Merge pull request #6 from NousResearch/fix-leakage

Fix VM instance sharing across tasks
2025-11-04 02:15:32 -08:00 · 2025-11-04 02:15:32 -08:00 · 9573b2ac2d
commit 9573b2ac2d
parent ab5c9fc37b fbd3a2fdb8
4 changed files with 230 additions and 71 deletions
--- a/batch_runner.py
+++ b/batch_runner.py
@ -167,8 +167,8 @@ def _process_single_prompt(
            ephemeral_system_prompt=config.get("ephemeral_system_prompt")
        )
-        # Run the agent
+        # Run the agent with task_id to ensure each task gets its own isolated VM
-        result = agent.run_conversation(prompt)
+        result = agent.run_conversation(prompt, task_id=f"task_{prompt_index}")
        # Extract tool usage statistics
        tool_stats = _extract_tool_stats(result["messages"])
--- a/model_tools.py
+++ b/model_tools.py
@ -28,7 +28,7 @@ Usage:
 import json
 import asyncio
-from typing import Dict, Any, List
+from typing import Dict, Any, List, Optional
 from tools.web_tools import web_search_tool, web_extract_tool, web_crawl_tool, check_firecrawl_api_key
 from tools.terminal_tool import terminal_tool, check_hecate_requirements, TERMINAL_TOOL_DESCRIPTION
@ -480,13 +480,14 @@ def handle_web_function_call(function_name: str, function_args: Dict[str, Any])
    else:
        return json.dumps({"error": f"Unknown web function: {function_name}"})
-def handle_terminal_function_call(function_name: str, function_args: Dict[str, Any]) -> str:
+def handle_terminal_function_call(function_name: str, function_args: Dict[str, Any], task_id: Optional[str] = None) -> str:
    """
    Handle function calls for terminal tools.
    Args:
        function_name (str): Name of the terminal function to call
        function_args (Dict): Arguments for the function
        task_id (str): Unique identifier for this task to isolate VMs between concurrent tasks (optional)
    Returns:
        str: Function result as JSON string
@ -498,7 +499,7 @@ def handle_terminal_function_call(function_name: str, function_args: Dict[str, A
        idle_threshold = function_args.get("idle_threshold", 5.0)
        timeout = function_args.get("timeout")

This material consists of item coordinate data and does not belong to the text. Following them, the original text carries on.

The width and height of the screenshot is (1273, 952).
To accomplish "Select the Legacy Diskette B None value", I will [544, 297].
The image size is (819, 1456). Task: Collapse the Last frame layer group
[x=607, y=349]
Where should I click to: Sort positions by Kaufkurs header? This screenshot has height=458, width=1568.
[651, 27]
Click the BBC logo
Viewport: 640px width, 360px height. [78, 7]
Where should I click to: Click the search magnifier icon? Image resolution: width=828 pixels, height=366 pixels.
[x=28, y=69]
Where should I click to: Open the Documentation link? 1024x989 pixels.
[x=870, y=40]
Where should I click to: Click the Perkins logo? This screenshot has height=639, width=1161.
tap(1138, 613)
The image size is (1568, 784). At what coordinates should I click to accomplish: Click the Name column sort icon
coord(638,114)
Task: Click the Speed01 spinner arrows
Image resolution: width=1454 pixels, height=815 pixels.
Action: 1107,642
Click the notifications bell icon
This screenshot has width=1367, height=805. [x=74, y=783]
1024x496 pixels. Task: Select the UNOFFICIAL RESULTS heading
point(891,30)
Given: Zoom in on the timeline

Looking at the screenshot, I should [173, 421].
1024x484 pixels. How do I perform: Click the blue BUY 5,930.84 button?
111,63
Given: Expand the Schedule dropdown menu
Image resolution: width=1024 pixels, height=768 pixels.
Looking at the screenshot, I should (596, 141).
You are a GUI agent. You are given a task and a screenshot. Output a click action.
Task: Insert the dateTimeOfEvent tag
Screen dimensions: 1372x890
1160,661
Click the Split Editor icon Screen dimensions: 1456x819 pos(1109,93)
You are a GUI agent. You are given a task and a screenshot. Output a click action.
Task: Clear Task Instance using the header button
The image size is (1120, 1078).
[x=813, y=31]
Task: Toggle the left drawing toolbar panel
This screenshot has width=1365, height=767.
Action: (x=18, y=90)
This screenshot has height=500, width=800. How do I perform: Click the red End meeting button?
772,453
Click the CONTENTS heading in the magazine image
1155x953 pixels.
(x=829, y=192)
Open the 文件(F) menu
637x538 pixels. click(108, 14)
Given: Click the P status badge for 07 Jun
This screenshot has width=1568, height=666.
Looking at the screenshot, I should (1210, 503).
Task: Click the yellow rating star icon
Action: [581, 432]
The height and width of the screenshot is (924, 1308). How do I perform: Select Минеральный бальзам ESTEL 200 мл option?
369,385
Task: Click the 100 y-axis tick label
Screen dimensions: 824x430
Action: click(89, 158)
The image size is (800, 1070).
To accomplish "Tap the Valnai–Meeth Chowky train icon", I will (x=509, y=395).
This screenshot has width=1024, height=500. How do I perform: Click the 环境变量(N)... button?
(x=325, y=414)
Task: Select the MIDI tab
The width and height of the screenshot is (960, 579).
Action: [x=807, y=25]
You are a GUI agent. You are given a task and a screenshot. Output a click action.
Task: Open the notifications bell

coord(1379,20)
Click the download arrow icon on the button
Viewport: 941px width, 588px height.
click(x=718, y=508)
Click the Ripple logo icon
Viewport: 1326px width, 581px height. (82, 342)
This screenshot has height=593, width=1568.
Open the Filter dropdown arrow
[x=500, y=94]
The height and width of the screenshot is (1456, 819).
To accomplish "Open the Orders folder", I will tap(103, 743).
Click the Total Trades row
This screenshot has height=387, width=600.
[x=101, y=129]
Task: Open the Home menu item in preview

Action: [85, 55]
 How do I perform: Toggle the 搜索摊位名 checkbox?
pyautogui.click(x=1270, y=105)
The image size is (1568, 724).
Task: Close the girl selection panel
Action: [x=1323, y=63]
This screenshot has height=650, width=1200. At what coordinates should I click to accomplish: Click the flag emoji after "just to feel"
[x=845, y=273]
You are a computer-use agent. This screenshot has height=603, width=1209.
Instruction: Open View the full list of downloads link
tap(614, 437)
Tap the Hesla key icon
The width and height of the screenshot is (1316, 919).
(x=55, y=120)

-        return terminal_tool(command, input_keys, None, background, idle_threshold, timeout)
+        return terminal_tool(command, input_keys, None, background, idle_threshold, timeout, task_id)
    else:
        return json.dumps({"error": f"Unknown terminal function: {function_name}"})
@ -614,7 +615,7 @@ def handle_image_function_call(function_name: str, function_args: Dict[str, Any]
        return json.dumps({"error": f"Unknown image generation function: {function_name}"})
-def handle_function_call(function_name: str, function_args: Dict[str, Any]) -> str:
+def handle_function_call(function_name: str, function_args: Dict[str, Any], task_id: Optional[str] = None) -> str:
    """
    Main function call dispatcher that routes calls to appropriate toolsets.
@ -625,6 +626,7 @@ def handle_function_call(function_name: str, function_args: Dict[str, Any]) -> s
    Args:
        function_name (str): Name of the function to call
        function_args (Dict): Arguments for the function
        task_id (str): Unique identifier for this task to isolate VMs between concurrent tasks (optional)
    Returns:
        str: Function result as JSON string
@ -639,7 +641,7 @@ def handle_function_call(function_name: str, function_args: Dict[str, Any]) -> s
        # Route terminal tools
        elif function_name in ["terminal"]:
-            return handle_terminal_function_call(function_name, function_args)
+            return handle_terminal_function_call(function_name, function_args, task_id)
        # Route vision tools
        elif function_name in ["vision_analyze"]:
--- a/run_agent.py
+++ b/run_agent.py
@ -43,6 +43,7 @@ else:
 # Import our tool system
 from model_tools import get_tool_definitions, handle_function_call, check_toolset_requirements
 from tools.terminal_tool import cleanup_vm
 class AIAgent:
@ -345,7 +346,8 @@ class AIAgent:
        self,
        user_message: str,
        system_message: str = None,
-        conversation_history: List[Dict[str, Any]] = None
+        conversation_history: List[Dict[str, Any]] = None,
        task_id: str = None
    ) -> Dict[str, Any]:
        """
        Run a complete conversation with tool calling until completion.
@ -354,10 +356,14 @@ class AIAgent:
            user_message (str): The user's message/question
            system_message (str): Custom system message (optional, overrides ephemeral_system_prompt if provided)
            conversation_history (List[Dict]): Previous conversation messages (optional)
            task_id (str): Unique identifier for this task to isolate VMs between concurrent tasks (optional, auto-generated if not provided)
        Returns:
            Dict: Complete conversation result with final response and message history
        """
        # Generate unique task_id if not provided to isolate VMs between concurrent tasks
        import uuid
        effective_task_id = task_id or str(uuid.uuid4())
        # Initialize conversation
        messages = conversation_history or []
@ -472,8 +478,8 @@ class AIAgent:
                        tool_start_time = time.time()
-                        # Execute the tool
+                        # Execute the tool with task_id to isolate VMs between concurrent tasks
-                        function_result = handle_function_call(function_name, function_args)
+                        function_result = handle_function_call(function_name, function_args, effective_task_id)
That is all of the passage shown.